Dr. Vera Rubin ’51, the astrophysicist who confirmed the existence of dark matter, died Sunday night of natural causes, according to her son, Allan Rubin. She was 88.
Rubin was the only astronomy major to graduate from Vassar College in 1948. After she was denied enrollment at Princeton University — because its doctoral program did not accept women at the time — Rubin decided to pursue her studies at Cornell University, where she earned her master’s degree in 1951. She went on to receive her Ph.D. from Georgetown University in 1954.
Rubin later became a faculty member at Georgetown, before working as a staff astronomer at the Carnegie Institute in Washington, a nonprofit scientific research center.

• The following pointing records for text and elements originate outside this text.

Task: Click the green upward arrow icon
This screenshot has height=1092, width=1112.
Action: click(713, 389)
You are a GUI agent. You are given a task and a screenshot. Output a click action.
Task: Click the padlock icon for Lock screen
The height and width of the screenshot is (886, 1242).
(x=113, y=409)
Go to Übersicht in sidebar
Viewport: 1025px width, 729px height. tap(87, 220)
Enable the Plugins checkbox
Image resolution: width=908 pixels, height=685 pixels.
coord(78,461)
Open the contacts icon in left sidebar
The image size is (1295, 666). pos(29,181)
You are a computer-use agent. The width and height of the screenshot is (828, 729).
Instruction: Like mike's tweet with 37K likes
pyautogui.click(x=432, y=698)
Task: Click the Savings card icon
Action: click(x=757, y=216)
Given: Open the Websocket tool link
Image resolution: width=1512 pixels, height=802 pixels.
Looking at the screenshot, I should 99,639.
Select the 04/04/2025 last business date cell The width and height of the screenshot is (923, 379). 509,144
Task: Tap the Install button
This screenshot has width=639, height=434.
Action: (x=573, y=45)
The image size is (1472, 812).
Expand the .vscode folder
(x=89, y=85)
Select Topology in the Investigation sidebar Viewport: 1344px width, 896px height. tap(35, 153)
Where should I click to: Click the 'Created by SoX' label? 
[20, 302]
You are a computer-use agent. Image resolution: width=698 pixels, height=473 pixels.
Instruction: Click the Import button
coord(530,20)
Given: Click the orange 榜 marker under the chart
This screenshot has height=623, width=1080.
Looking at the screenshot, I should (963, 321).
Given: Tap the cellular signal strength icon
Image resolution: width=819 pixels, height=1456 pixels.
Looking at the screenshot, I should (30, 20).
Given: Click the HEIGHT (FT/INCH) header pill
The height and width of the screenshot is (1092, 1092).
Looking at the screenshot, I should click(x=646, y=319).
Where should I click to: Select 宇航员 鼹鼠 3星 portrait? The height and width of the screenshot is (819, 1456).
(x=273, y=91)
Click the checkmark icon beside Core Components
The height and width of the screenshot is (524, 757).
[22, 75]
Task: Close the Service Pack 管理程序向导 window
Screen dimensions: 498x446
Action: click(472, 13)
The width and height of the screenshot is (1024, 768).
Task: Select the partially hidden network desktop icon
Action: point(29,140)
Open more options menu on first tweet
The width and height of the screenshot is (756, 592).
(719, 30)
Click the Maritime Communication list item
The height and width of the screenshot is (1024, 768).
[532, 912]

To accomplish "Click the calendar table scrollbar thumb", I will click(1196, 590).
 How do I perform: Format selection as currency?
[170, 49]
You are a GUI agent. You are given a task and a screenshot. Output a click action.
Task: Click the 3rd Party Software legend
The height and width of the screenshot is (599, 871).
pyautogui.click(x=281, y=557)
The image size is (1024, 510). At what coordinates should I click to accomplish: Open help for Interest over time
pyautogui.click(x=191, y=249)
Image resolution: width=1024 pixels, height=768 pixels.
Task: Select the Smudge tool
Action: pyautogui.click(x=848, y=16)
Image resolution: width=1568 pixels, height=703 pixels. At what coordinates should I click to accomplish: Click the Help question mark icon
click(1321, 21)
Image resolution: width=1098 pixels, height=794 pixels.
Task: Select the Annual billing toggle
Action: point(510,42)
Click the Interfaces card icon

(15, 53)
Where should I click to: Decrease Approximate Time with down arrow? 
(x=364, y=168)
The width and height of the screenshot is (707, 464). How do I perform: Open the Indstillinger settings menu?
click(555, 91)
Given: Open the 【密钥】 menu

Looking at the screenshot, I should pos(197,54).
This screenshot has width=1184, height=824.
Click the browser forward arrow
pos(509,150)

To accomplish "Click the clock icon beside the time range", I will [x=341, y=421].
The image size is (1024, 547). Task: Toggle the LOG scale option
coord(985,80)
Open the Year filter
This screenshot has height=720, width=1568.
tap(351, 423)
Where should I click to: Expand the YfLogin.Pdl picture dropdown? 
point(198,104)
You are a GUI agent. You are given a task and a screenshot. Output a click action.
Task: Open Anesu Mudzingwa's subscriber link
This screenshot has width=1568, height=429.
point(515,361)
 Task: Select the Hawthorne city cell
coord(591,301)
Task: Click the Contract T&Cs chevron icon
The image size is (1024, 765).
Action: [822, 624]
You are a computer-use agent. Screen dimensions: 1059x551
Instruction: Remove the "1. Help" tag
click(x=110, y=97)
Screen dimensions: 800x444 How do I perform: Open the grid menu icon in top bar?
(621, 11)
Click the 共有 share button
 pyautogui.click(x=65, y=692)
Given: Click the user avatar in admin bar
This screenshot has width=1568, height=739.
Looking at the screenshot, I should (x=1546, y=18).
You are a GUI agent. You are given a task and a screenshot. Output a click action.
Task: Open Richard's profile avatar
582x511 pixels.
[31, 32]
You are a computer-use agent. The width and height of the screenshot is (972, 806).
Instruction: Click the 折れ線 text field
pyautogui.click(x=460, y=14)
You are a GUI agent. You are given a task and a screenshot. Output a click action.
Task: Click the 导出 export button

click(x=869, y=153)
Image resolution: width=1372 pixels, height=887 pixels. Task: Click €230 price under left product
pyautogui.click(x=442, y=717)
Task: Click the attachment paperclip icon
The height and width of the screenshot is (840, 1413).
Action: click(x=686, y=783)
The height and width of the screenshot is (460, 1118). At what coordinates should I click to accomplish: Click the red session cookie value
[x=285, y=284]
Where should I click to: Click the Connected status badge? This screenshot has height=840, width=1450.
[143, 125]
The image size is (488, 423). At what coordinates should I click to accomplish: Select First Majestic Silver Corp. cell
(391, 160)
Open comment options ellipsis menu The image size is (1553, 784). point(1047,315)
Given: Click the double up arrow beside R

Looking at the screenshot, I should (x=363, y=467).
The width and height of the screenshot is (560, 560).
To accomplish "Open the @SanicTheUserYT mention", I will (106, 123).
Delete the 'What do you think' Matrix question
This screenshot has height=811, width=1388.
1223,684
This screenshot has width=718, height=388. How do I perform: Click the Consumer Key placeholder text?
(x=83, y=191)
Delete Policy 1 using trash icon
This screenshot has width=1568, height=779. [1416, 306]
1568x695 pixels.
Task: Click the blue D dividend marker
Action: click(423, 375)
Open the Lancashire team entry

While studying the behavior of spiral galaxies with astronomer Kent Ford in 1974, Rubin noticed that the stars at the edge of the galaxy were moving much faster than expected. In fact, they were traveling at the same speed as the stars in the middle of the galaxy — a phenomenon that violated the accepted Newtonian gravitational theory.
Rubin concluded that the stars’ unexpected behavior could only be explained by the presence of some previously unknown factor — dark matter. Her work spurred the realization that the universe was exponentially more vast than scientists had outlined.
Dark matter has remained a mystery for decades. New ideas in theoretical physics, such as string theory and supersymmetry — which alluded to matter left over from the Big Bang — legitimized Rubin’s discovery, according to The New York Times.
Cosmologists still do not completely understand dark matter, but they now believe it makes up more than 90 percent of the universe, according to NPR. Dark matter is to the cosmos what air is to humans — “ubiquitous, necessary, unseen but felt,” Astronomy Magazine says.
“In a spiral galaxy, the ratio of dark-to-light-matter is about a factor of 10,” Rubin said in an interview posted on the Natural History Museum’s website in 2000. “That’s probably a good number for the ratio of our ignorance to knowledge. We’re out of kindergarten, but only in about third grade.”
In addition to this groundbreaking discovery, Rubin was also a women’s rights advocate and a role model to many female astronomers working in a male-dominated field.
Rubin was the second female astronomer to be elected to the U.S. National Academy of Sciences and the first woman allowed to observe at Caltech’s Palomar Observatory. In 1993, she was awarded the National Medal of Science by President Bill Clinton and mentioned numerous times as a candidate for the Nobel Prize.
“Vera Rubin was a national treasure as an accomplished astronomer and a wonderful role model for young scientists,” said Matthew Scott, president of the Carnegie Institution. “We are very saddened by this loss.”
Rubin is survived by her sister, her sons, five grandchildren and great-granddaughter.